A year ago, to little public notice, the academic journal Perspectives on Politics published a landmark study, "Democracy and the Policy Preferences of Wealthy Americans," by Benjamin Page, Larry Bartels, and Jason Seawright; which reports that, among the American aristocracy, there exists pervasive extreme conservatism, and also a virtual non-stop involvement in politics by them -- in other words, it finds the same two things that writers have hypothesized to exist among aristocracies throughout all of human history. But, for the first time ever, these researchers have now attached precise numbers to these two hypotheses, and have established that this is the way aristocrats actually are. Consequently, the much-noted takeover of "Main Street" by "Wall Street" can be explained by the fact that the aristocracy are far more conservative, and also far more politically active, than the general population are.
73% of the respondents in this study were wealthier than $5 million. 36% were wealthier than $10 million. 22% were wealthier than $20 million. And 8% were wealthier than $40 million.
The wealthier the respondent, the more extreme was his or her extreme conservatism.
40% of the respondents had "Made Contact With" (which was a conspicuously undefined phrase in the study) the person's U.S. Senator.
37% had made contact with with his Representative.
12% had, with a White House Official.
21% had, with an Official at a Regulatory Agency.
Of these "contacts," 44% were asserted to have been for private business reasons, such as to "try to get the Treasury to honor their commitment to extend TARP fund to a particular bank."

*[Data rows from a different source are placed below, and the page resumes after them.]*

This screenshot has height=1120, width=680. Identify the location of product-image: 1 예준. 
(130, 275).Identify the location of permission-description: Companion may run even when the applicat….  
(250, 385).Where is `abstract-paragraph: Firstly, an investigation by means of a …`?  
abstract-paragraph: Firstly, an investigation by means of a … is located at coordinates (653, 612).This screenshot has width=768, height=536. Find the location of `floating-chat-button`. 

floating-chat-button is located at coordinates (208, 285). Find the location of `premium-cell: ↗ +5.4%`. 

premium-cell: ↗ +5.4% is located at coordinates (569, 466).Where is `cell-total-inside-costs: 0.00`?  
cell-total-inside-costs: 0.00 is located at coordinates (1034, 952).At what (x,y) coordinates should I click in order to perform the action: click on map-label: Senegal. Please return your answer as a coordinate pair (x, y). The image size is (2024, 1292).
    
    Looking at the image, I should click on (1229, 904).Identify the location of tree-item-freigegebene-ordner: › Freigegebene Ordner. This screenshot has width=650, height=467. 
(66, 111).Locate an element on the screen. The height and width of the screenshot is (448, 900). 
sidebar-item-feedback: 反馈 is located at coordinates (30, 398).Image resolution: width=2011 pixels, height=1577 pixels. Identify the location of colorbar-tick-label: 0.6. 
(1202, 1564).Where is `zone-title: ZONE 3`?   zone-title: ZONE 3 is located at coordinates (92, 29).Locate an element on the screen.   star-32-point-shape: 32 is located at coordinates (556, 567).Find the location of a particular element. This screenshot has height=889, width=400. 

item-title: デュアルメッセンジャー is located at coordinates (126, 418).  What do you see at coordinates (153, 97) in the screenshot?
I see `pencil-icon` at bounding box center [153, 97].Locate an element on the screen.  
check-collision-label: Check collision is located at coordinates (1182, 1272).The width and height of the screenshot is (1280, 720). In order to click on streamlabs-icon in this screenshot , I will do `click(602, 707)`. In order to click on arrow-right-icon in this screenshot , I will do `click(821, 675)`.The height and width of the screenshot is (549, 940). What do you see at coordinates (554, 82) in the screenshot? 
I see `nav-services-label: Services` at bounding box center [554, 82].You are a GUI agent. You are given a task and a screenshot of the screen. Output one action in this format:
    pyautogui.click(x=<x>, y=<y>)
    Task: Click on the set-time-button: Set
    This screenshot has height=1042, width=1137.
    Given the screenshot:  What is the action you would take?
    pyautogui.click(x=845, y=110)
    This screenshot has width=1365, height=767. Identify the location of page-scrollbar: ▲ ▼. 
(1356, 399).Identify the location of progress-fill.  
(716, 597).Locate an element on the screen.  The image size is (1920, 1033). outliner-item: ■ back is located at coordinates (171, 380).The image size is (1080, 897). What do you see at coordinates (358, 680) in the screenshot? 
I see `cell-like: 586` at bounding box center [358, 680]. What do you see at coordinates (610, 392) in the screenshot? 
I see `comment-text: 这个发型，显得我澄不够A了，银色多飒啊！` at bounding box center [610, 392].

99% of respondents had voted in 2008.
84% said that they were paying attention to politics ""most of the time.' Asked how many days of the week they talk politics, the median response was five days. (More than one volunteered "all the time.')" So, now, we know whose brains are connected to Adam Smith's "invisible hand."
"Fully two-thirds contributed money to politics, giving an average of $4,633 to political campaigns or organizations over the previous twelve months." And, "A remarkable 21 percent ... solicited or "bundled' other peoples' political contributions."
What, then, were their political issues, which so obsessed them?
70% were opposed to more federal regulation of "Small business."
87% were opposed to "responsibility of the government to reduce the differences in income between people with high incomes and those with low incomes." Studies of the general public showed that the comparable percentage among the public was 54%.
83% were opposed to the idea that "our government should redistribute wealth by heavy taxes on the rich." 48% of the general public were.